READING TEXT:

@jswerdel this is spectacular, thank you for starting this discussion on Lupus.
First, I want to reinforce a important methodological lesson you highlighted nicely here: when we create a cohort definition that is intended to identify the set of persons who satisfy one or more criteria for a duration of time, we need to be concerned with various dimensions of measurement error. First, is measurement error about disease classification, which requires a complete understanding of sensitivity (which patients actually have the disease that we missed?) and specificity (what patients without the disease are correctly classified as such?). We will lots of papers perform some sort of chart record verification to estimate positive predictive value (which patients identified are actually with disease?) but it’s hard to know what to do with PPV alone. This is why I’m so excited by Joel’s innovation with PheValuator, because it provides an estimate of all the relevant operating characteristics, which makes it possible to formally integrate measurement error into our analyses.

TASK BRIEF: In the lupus forum post, what does PheValuator provide?

SOURCE MATERIAL:
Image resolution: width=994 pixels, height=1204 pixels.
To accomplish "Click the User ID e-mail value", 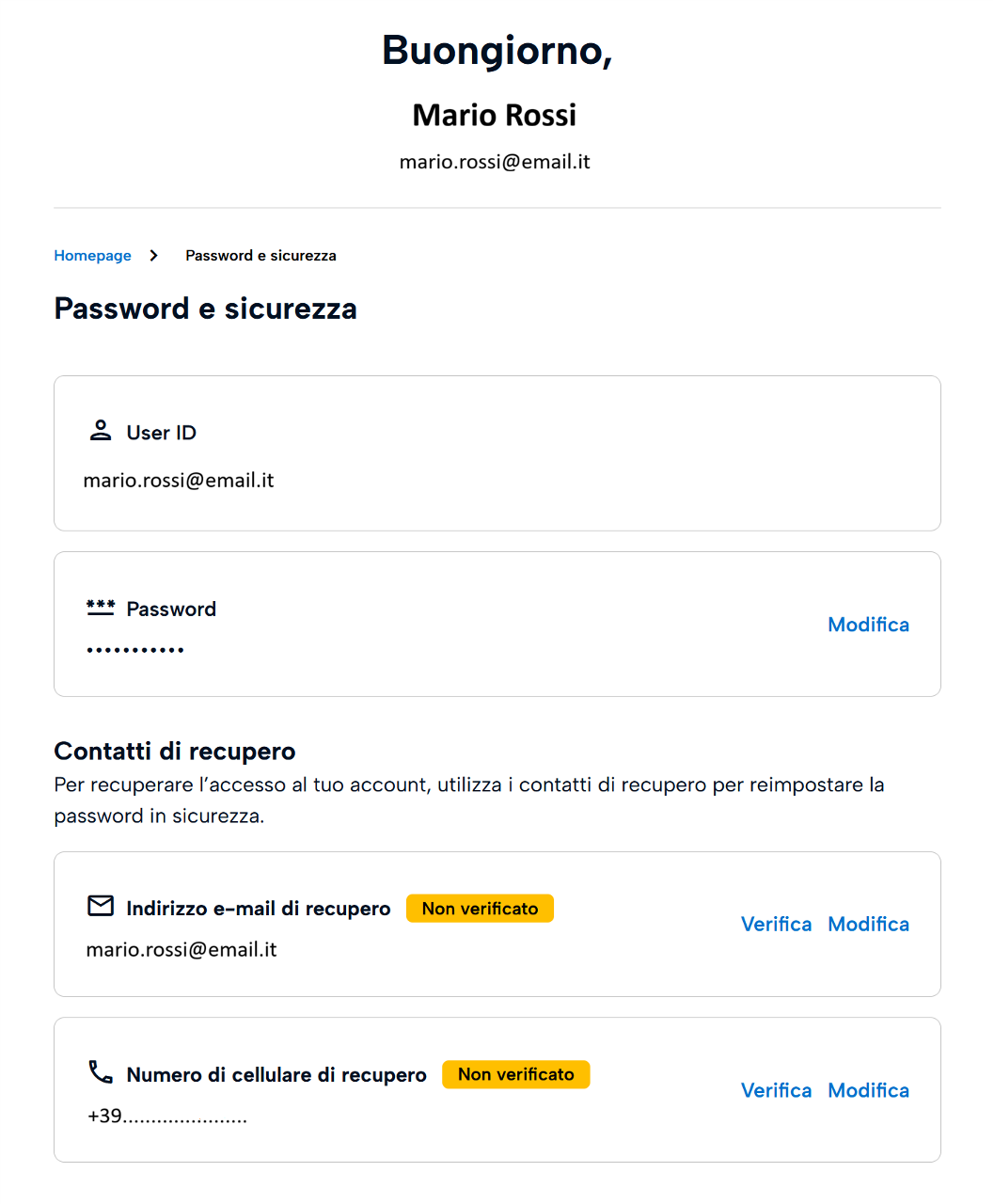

EXERCISE ANSWER: An estimate of all the relevant operating characteristics.